Üçüncü cemre düştüğünde çoktan başlamıştır bahar. Artık çıkma zamanı gelmiştir sokaklara, kapatamazsın kendini dört duvar arasına ya da ruhunu dinlemez de kapatırsan, kıştan kalan soğuk sarmalar her yanını. Bahar cesaretiyle her yıl yeniden kurar oyununu ve doğa, böceğinden papatyasına katılır bu kadim oyuna. Bahar uyanmak ve yeniden var oluşu hatırlamaktır çünkü. Artık bu çılgın dünyada en cesaretlimiz bahardan rol çalmanın zamanının geldiğini düşünüyorum. Bugünü kurtarmaya çalışan eliçabuklara yarını göstermenin zamanı geldi. Çünkü bahar geldi. De haydi başlamak lazım şimdi.
Annecim “Baharda delilik artar” derdi, “akıl hastaneleri bu mevsimde dolar, taşar”. Sözleri daha çok cesareti işaret ederdi. Bahar herkese gelir çünkü. 6 Mart’ta üçüncü cemre toprağa düştüğünde güneş bir başka ısıtır içimizi. Evet, 11 Mart’ta kocakarı soğukları başlayacaktır ama gelecek fırtınalar durduramazlar baharı. Bu sene 8 Mart gece yürüyüşünde hükmedenlerin müdahale açıklamalarının onca kadını durduramadığı gibi. Oysa dünya korkumuz vardı her birimizin oraya giderken. Sözümüz de birikmişti ama nerelerde ne sözler birikti de kursağımızda kaldı, 8 Mart akşamına kadar. Düzenleme komitesi her zamanki gibi çağrı metnini yayınladı, her zamanki gibi duyurdu. Hatta önceki yıllarda birkaç gün öncesinde feministlerin İstiklal Caddesinde masa kurup, bildiri dağıttıklarını bile hatırlıyorum. Bu yıl görmedim, görmeyi de beklemiyordum. Hepimizin eli kolu zor kalkıyor. Kalkan el çabuk tarafından kırılmaya çalışılıyor, çünkü artık her insani hâl suç unsuru sayılıyor. Ama kime sorsam gideceğini söylüyordu yürüyüşe. Bir o zaman, “Galiba çok kişi olacağız” dedim. Çok olduk, çok söyledik, çok zıpladık, çok eyledik. Türkçe ve Kürtçe dövizlere Arapçalar da eklenmişti. Sloganlarımızda bedenimize, yaşamımıza, bugünümüze ve yarınımıza sahip çıktık. Bugün bu topraklarda söylenen her muhalif sözün değeri büyüktür. İstanbul’da Beyoğlu’nun göbeğinde söylense de Mardin Kalesinde erbanelerle eylense de hayata değer. 8 Mart akşamı İstiklal Caddesinde eyleyen yaklaşık 50 bin kadın gelecek baharın müjdecisiydik ve tarihe de bir çentik attık. Umarım yarınlarda “Susmuyoruz, korkmuyoruz, itaat etmiyoruz!” sloganıyla hatırlanırız.

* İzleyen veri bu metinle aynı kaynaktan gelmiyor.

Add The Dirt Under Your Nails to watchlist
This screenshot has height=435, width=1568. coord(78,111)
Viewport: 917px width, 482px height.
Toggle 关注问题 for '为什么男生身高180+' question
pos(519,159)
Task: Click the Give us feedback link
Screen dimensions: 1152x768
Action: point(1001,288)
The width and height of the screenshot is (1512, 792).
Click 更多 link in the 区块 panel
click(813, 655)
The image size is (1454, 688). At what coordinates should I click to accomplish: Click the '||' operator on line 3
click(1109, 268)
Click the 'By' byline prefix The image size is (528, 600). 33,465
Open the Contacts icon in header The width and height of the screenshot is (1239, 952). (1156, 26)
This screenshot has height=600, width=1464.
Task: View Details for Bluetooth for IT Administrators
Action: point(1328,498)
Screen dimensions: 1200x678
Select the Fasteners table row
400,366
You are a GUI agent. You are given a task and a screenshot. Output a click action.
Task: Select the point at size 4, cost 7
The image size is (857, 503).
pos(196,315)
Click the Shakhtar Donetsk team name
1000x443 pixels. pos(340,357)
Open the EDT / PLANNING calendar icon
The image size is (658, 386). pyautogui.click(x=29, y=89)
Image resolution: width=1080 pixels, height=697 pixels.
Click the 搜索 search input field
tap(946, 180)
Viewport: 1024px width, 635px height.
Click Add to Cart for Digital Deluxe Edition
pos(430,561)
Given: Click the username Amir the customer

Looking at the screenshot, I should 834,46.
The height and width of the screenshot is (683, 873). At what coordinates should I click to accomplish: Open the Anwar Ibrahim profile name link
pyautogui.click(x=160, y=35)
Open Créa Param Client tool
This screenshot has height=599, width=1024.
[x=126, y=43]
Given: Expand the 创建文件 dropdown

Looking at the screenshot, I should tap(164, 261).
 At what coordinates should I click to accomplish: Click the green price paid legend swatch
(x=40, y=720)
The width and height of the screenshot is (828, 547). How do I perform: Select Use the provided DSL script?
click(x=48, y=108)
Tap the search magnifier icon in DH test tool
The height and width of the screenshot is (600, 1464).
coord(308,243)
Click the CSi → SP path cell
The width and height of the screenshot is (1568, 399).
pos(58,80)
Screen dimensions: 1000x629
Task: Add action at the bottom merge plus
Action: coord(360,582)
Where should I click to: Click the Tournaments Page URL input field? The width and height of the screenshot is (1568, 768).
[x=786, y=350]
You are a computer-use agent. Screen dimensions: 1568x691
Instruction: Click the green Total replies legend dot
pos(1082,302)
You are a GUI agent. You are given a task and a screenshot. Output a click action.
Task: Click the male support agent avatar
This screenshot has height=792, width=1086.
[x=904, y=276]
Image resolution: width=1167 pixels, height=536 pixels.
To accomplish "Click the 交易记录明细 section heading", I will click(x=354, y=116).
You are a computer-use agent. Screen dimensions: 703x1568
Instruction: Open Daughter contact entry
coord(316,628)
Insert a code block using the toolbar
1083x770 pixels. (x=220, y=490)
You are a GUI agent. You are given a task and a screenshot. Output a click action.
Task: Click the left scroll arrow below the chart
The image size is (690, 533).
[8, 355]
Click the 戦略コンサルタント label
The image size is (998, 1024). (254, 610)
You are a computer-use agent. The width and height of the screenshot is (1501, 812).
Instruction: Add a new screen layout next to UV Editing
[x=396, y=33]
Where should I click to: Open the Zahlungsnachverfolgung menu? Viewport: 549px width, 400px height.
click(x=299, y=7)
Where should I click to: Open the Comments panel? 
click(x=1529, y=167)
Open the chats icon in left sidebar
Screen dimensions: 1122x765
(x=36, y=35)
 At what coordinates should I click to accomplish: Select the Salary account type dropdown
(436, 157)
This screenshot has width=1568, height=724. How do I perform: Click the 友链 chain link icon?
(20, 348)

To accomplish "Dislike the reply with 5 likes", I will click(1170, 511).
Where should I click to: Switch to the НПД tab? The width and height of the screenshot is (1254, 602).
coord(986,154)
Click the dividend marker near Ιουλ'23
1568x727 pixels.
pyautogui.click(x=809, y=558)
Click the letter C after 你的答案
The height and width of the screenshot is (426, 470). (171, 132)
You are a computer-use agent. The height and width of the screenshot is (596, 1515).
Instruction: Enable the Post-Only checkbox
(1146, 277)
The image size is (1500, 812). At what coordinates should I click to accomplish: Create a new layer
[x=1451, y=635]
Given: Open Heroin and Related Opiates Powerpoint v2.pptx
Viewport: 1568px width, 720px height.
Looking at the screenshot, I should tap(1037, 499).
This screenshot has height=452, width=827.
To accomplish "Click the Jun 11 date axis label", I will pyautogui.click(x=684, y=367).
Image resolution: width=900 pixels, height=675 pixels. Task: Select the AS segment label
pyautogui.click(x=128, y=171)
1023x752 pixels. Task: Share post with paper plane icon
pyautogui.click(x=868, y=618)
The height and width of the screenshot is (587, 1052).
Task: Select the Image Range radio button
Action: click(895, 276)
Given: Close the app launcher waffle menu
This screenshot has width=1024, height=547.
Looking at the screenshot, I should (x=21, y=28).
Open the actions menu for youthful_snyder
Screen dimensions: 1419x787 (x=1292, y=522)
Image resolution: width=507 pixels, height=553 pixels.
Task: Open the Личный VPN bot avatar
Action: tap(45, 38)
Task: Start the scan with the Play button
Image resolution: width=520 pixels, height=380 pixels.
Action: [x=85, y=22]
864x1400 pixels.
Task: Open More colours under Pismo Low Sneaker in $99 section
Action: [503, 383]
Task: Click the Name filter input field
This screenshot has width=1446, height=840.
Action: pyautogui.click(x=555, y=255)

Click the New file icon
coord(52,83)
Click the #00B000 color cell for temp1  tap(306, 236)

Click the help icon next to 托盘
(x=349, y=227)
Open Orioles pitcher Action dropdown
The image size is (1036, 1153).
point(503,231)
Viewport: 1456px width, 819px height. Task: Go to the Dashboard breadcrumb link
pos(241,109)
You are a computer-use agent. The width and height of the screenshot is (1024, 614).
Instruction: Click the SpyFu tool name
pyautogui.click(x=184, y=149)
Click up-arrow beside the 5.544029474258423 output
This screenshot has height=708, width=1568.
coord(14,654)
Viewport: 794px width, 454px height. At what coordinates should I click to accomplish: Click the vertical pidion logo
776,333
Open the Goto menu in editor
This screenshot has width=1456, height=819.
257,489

Kocakarı soğukları 17 Mart’ta gelecek yıla randevu vererek son bulur ve 21 Mart’ta Bereketli Hilal’in her yerinde binlerce yıldır kutlanan nevruzu karşılarız. Nevruz geleneğinin tarihin en son Buzul Çağı’nın bitmesinden hemen önceki günlere yani 15 bin yıl öncesine kadar uzandığı anlatılır ve her zaman uyanışın işareti sayılmıştır. Bugün bizim baharın gelmesine ne denli ihtiyacımız varsa, o zamandan bu yana bu coğrafyadaki herkes yeni günlerin başlangıcı sayılan nevruza öyle umut bağlamış, hikâyeler düzmüştür. Çünkü insan her zaman cesarete ihtiyaç duyar. Bu toprakların kadim halklarından Kürtlerde ise nevruzun, Demirci Kawa efsanesine dayandığına inanılır. Yüzyıllar önce bir 20 Mart günü Demirci Kawa liderliğinde Kürt gençleri zalim Asur kralına karşı isyan ederler. Kürt halkı zalim kraldan kurtulur ve ertesi gün ilkbahar gelir. Asıl olan hayattır ve hayata değen her hikâye sonuna kadar gerçektir. Üstelik hayatın terazisi ancak ezilenlerin hikâyelerinden yana saf tutmakla dengeyi bulur. Oysa bu sene gözaltılar Nevruz kutlamaları arifesinde başladı, kutlama alanlarında da devam etti. Beş yıl öncesiyle aynı sloganlar atıldı meydanlarda, yöresel kıyafetlerle zılgıtlar çekildi. O gün Kürtlerle hep birlikte Nevruz kutlayanlar bugün onları gözaltına almayı tercih etti. Değişen neydi?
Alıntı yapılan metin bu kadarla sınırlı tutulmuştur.